_What you should do_
Reproduce word for word the part of the listing below that opens with the line containing "Switch to the Preview tab" and closes with the line containing "coord(519,24)", leaving the pictures out.

_Data for this exercise_
** begin **

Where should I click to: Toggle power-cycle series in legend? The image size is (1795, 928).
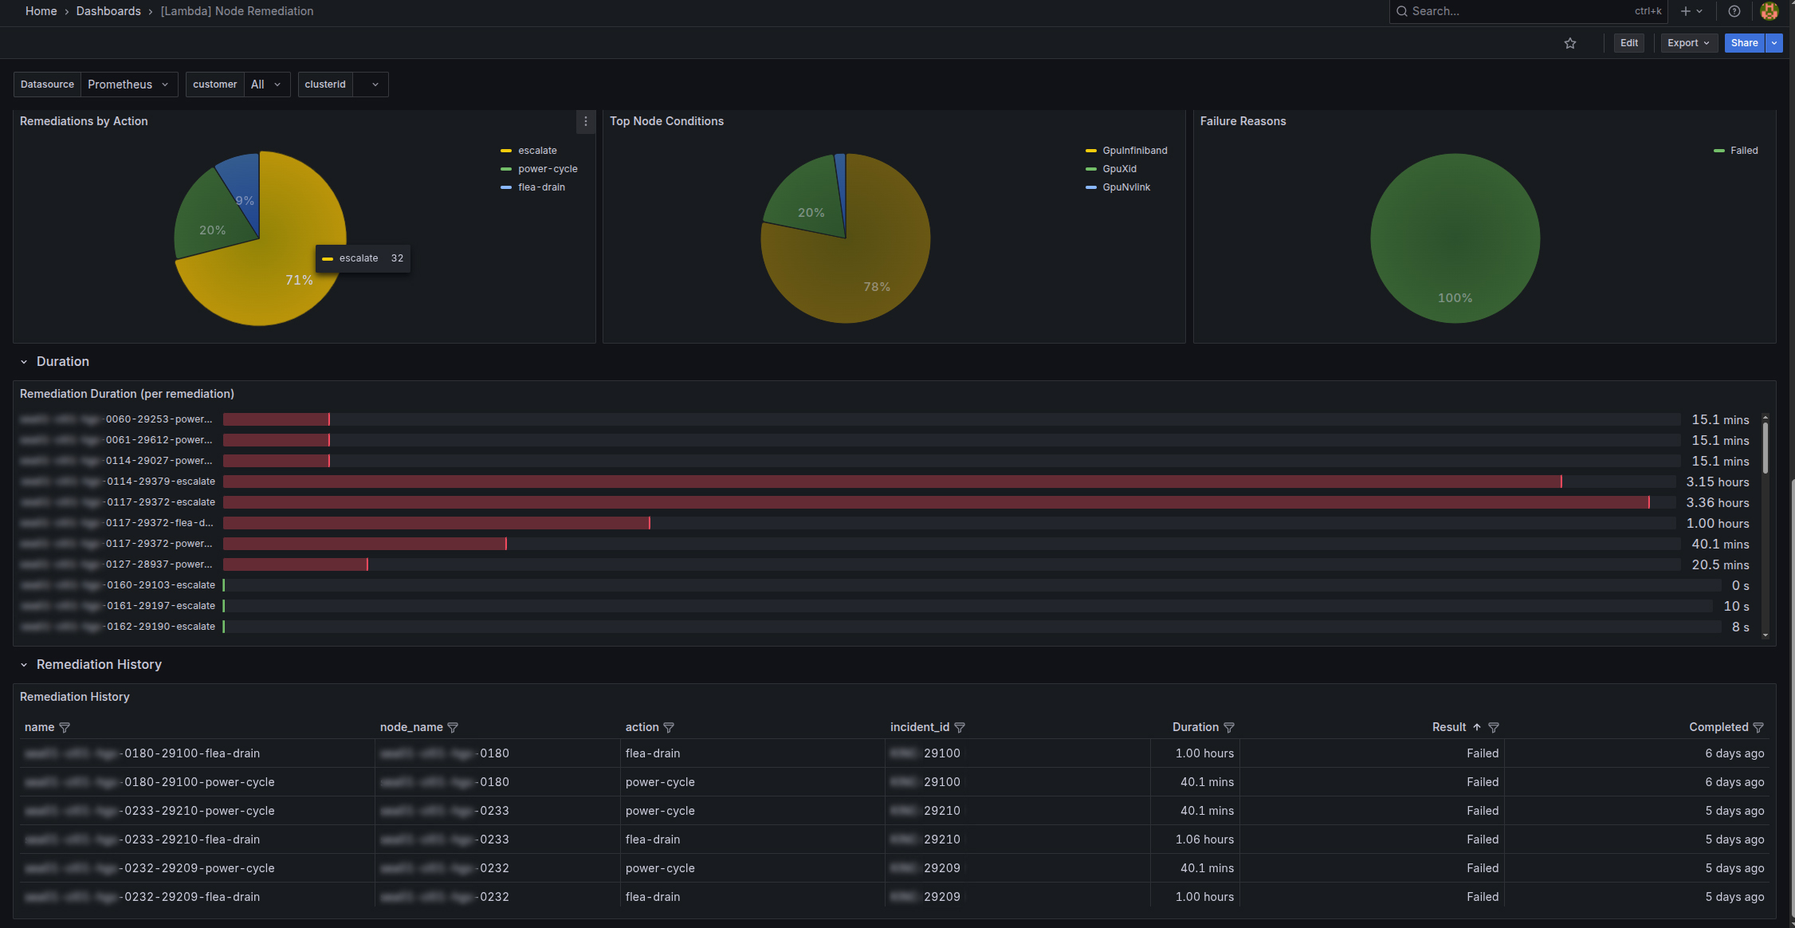point(548,169)
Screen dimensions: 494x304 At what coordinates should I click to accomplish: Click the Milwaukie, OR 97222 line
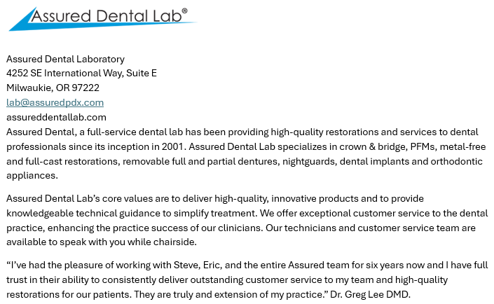pyautogui.click(x=53, y=88)
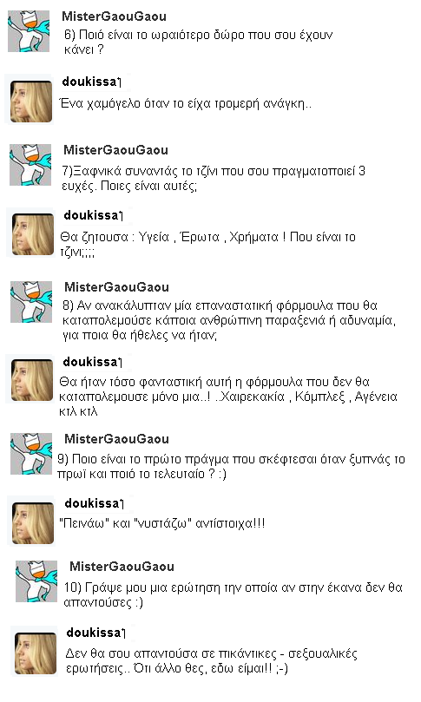Open MisterGaouGaou avatar beside question 10

36,581

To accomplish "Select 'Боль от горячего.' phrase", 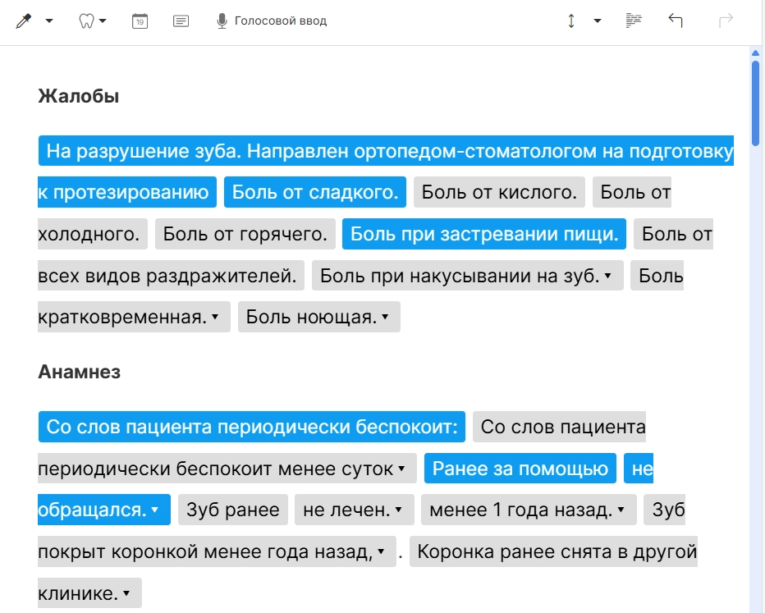I will pos(245,234).
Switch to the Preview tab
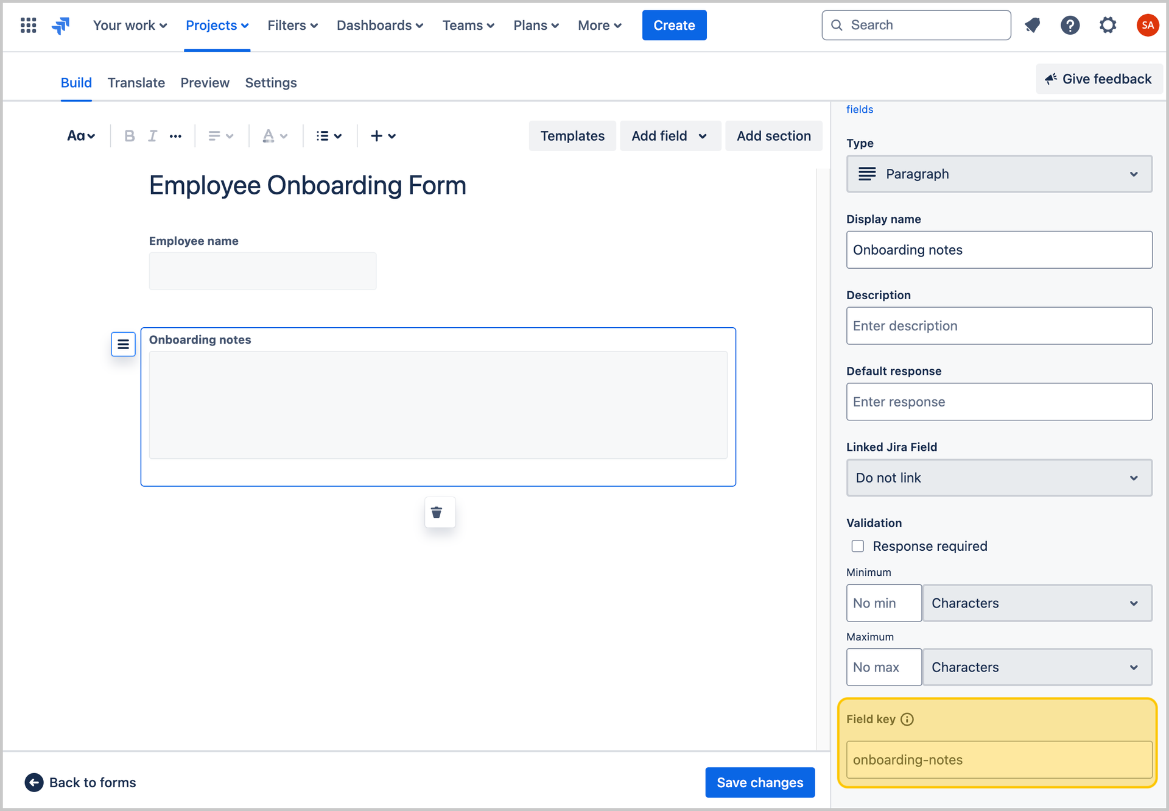Screen dimensions: 1169x811 click(205, 83)
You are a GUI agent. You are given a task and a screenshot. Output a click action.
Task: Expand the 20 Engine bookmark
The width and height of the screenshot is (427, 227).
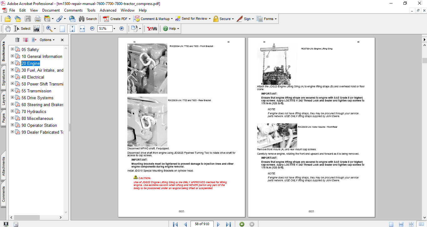click(x=12, y=63)
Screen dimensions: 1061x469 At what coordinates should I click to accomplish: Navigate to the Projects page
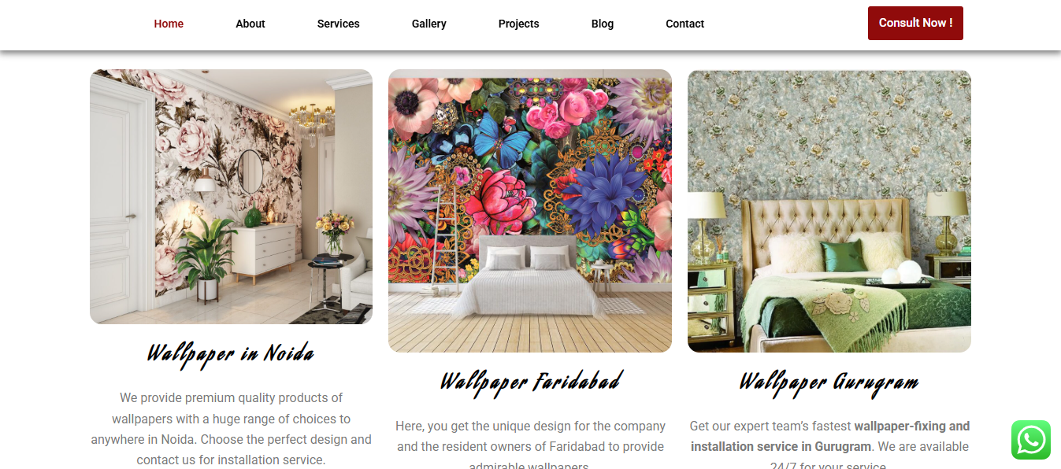coord(519,24)
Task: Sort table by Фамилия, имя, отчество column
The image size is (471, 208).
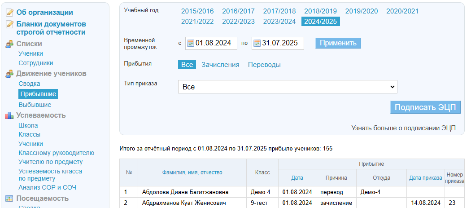Action: pos(192,173)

** end **

_Complete answer_
Switch to the Preview tab
Screen dimensions: 1169x811 click(205, 83)
You are a GUI agent. You are given a task and a screenshot. Output a click action.
Task: Expand the 20 Engine bookmark
The width and height of the screenshot is (427, 227).
click(x=12, y=63)
Screen dimensions: 1061x469 At what coordinates should I click to accomplish: Navigate to the Projects page
coord(519,24)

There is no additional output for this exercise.